If you happen to talk with an anthropologist and ask them how we can define the concept of "home", they will tell you that it depends on many different variables that are related to the culture, the family system, the idea itself of what a house should look like or be for.
The first six months of 2020 were quite intense for me - and they would have been despite a pandemic breaking out. At the beginning of this year I questioned myself on where I feel my roots are, and I wondered why I am so unattached to them.
When the pandemic broke out in Italy (early March) I didn't have much time to think about where I should've spent my lockdown - for a moment I considered going back to what I used to consider "home" before, but then I realized I was not drawn to it because I had now a new place to consider as such.
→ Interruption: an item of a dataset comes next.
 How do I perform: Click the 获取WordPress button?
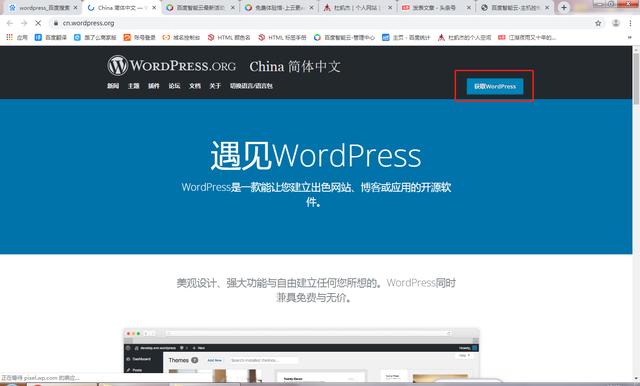point(495,87)
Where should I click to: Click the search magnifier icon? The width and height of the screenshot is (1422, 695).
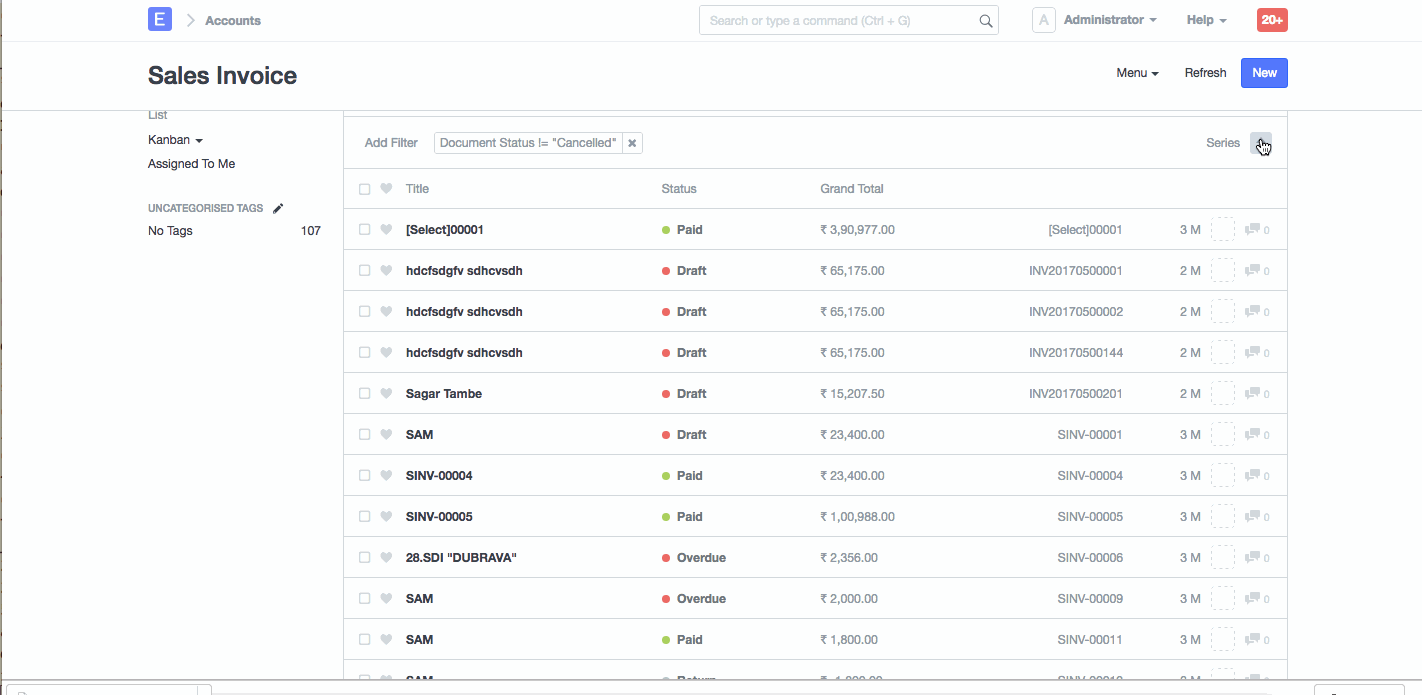(985, 20)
It was a tough decision, but in the end - maybe for the first time in my life - I did what was best for me and not what others expected me of doing.
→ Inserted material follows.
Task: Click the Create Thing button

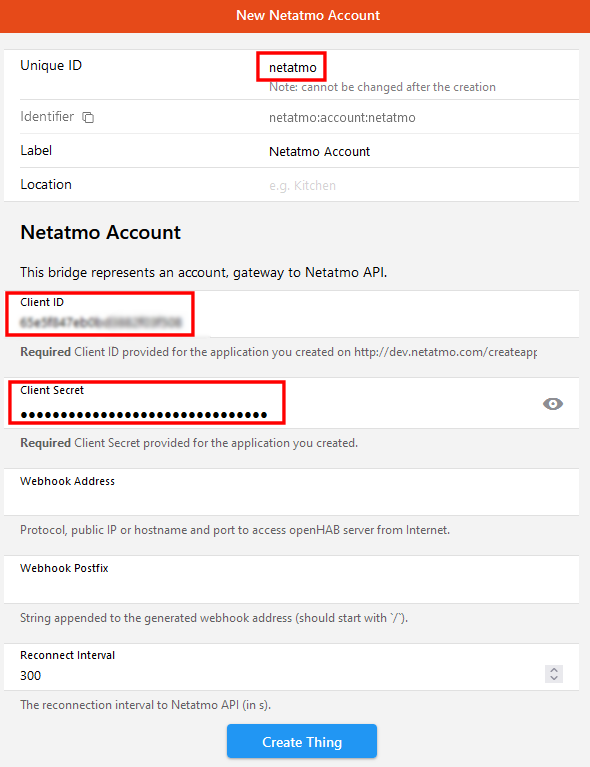Action: click(x=302, y=741)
For a while, I thought I am extremely adaptable and I easily feel cozy anywhere I go: it took me a bit over a day to consider my Australian host parents' farm a home when, last Summer, I spent a week there; my house in Lisbon became a home one morning as I was studying on the balcony, one-two months after moving in, and I think the home-status for my apartment in Rome arrived even sooner than that.
Since my birthday in mid-June coincided with Italy reopening the internal borders - meaning we can now easily move around the country again - I decided to celebrate it visiting my parents and friends in the North. The experience of catching a train was itself an adventure, even though the situation was very much like it used to be before the pandemic. When I arrived in Milan, I experienced a weird feeling since everything was almost as it used to be, but you could tell something had happened. The main difference presented itself in ads and signs in public spaces: instructions on how to behave on transports are everywhere - on doors, on poles, on the ground - and your path in metro stations is drawn by round stickers on the floor, which makes everything look like a real-life version of some sort of apocalyptic videogame.
For the first two/three days, I was disoriented, lost. That was home, but the not the one I had left in February. I was in a familiar place, yet it looked foreign and slightly off. The first moment I felt as if I was in my place, was when I was driving on my favourite road in the countryside; windows rolled down, sun shining in the sky, "Wonderwall" by Oasis came on the radio and I immediately felt home. So I realized that home is not a place, not really - is more of a conglomerate of places, feelings, emotions, people. A house is nothing without the people who make it a home inside.
As I hadn't seen my parents and friends since long before the lockdown started, we had a lot to catch up on but everything we could seem to talk about was the Covid: what we did during the quarantine, what we thought, what we are afraid of now that things seem to be better. My parents live next to a busy train station, but all they could hear for weeks were just sirens from ambulances speeding to the nearby hospitals; some of my friends could never leave the house for months because only one person per family could go shopping for groceries, and living with your parents meant one of them usually took care of it (once or twice per week, as controls were much, much more severe than they used to be in Rome).
"It all seems like it was some sort of bad nightmare", we commented when we met up on my birthday to celebrate. Being out and together was still new, and at first everyone was a bit wary of the others. As I looked at them, I thought that they looked older, and something in their eyes (or in mine?) had changed. Some of them went through their parents' illness and slow recovery, some lost a relative, others did not meet grief but went through being laid off work and seeing their life projects postponed. I listened to their stories, realizing how different their experience had been from mine.
When you meet up with someone you haven't seen in a while, all you can talk about is the lockdown - at least if you are from the North or were living there. The pandemic in Italy is an extremely traumatic experience, and I am quite sure we should all undergo some kind of post-traumatic stress disorder treatment - as individuals or as a society - because, by how fast we are removing all that happened, I believe we are in denial. I myself realize that I am being much less careful these days, despite always wearing a mask outside and in public spaces I am less wary of other people. Yesterday I happened to come across a friend I hadn't seen in years and my first instinct was to hug her - for a split of a second, everything was back to normal and that was an innocent, affectionate gesture.
The past three weeks were almost as tough as the lockdown was on an emotional level, for me. Being back home, seeing friends and family, turning 27 added to other changes in my life that I hadn't anticipated, and all of that piled up. As I was there, the same thing that I had already experienced in Lisbon, during my Erasmus, happened: I wanted to be in two places at the same time, because both place are, for me, home. And when home is linked to people, to feelings, to memories, it can be anywhere - it can be two places at the same time, it can be a place you have only been living in since recently.
While I was home, I truly felt like a chapter closed down, and a new one is opening. I'm excited to see where this is going.